“I said I’m careful.”

“I don’t mean that,” the schoolmarm snapped. She explains she wants me to steal some underwear and knives from the two victims.

Of course, to plant at the third crime scene, the one with the body or bodies.

“And I want everyone in the city to know about you right away. Post a picture of the newspaper in the apartment. Include her address. Reporters on the police beat’ll see it and take up the story from there. Can you post anonymously?”

“I’ll use one of the image board chans. It’ll go viral from there.”

“Good. And I’m going to get you some car keys too. An Audi. You can use that to drive around. Just remember to wear gloves when you do. Or wipe it down.”

She disappears into the bedroom. This time when she returns she’s holding a thick envelope. “Two hundred thousand. A down payment.”

The cash isn’t as heavy as I would have guessed. Where to go? Silicon Valley, possibly. Huge need for content moderators there. Or maybe Manila. I could live like a king, and I suspect the police there are less than diligent about break-ins and eviscerated bodies.

Joanna helps me up. She cuts the string binding my wrists, and I sit on the very nice couch. Then she steps away and grips the pistol.

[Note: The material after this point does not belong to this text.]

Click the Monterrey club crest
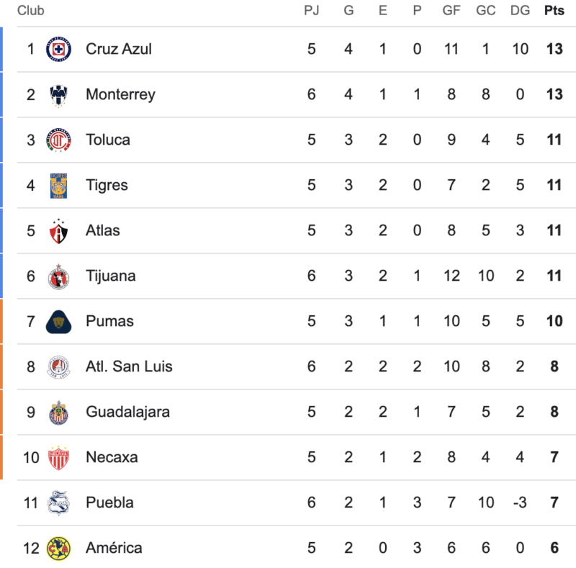The width and height of the screenshot is (576, 568). coord(58,95)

I hardly blame her for being careful. I was going to knife her to death, after all.

“Any questions?”

“Can I have that?”

I’m looking at a small red and black plastic object sitting in a metal basket filled with iPhone chargers, earbuds, pens, pencils, aspirin packets.

“The keychain?”

“Yes.”

It depicts the Tower of London and seems to be a cheap souvenir. I love the Tower.

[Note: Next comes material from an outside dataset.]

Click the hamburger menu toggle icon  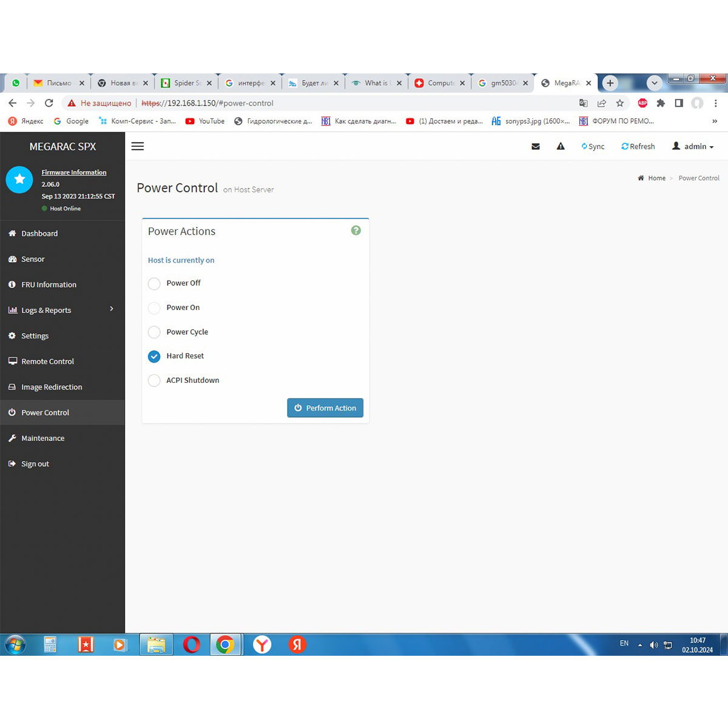tap(138, 146)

She lifts it from the basket and sets it next to my wallet.

“Oh, and one other thing. Don’t delete any more of Verum’s posts from ViewNow.”

“I won’t.”

“You can leave.”

I gather up my brass knife and other possessions. Then down the long hall and out, closing the door to apartment 2019 behind me.

SKELETON KEY

[MAY 28, PRESENT DAY, 11 A.M.]

62

Aclatter outside the door. Voices, but hushed.

In the den that served as his home office, Averell Whittaker glanced at the closed door. Perhaps Joanna had dropped by. She did that some. It wasn’t the maid’s day. Maybe his niece and the security guard, Alicia Roberts, were making tea or coffee.

His eyes returned to the sales contract he was reviewing. Eighty pages, plus addenda. And this was just one of a dozen contracts for disposition of the equipment, the vehicles, the computers … endless.

How hard it was to do the right thing. You couldn’t just push a button and turn the Whittaker Media empire into a do-gooding nonprofit foundation.

But he’d get it all done in his time left. He was so energized about the project. It would scrutinize print and broadcast stories in the U.S. and abroad and flag the ones it found inaccurate, after a rigorous review by fact-checkers. It would expose threats to reporters (which had multiplied exponentially in recent years). It would havea legal defense fund for reporters jailed or threatened. It would report ties between politicians and corporate interests and media companies. It would examine the FCC and other governmental entities to make sure that the regulations and laws did not limit First Amendment rights. And it would champion minority education in journalism.

But, as often, his mind soon wandered to his son.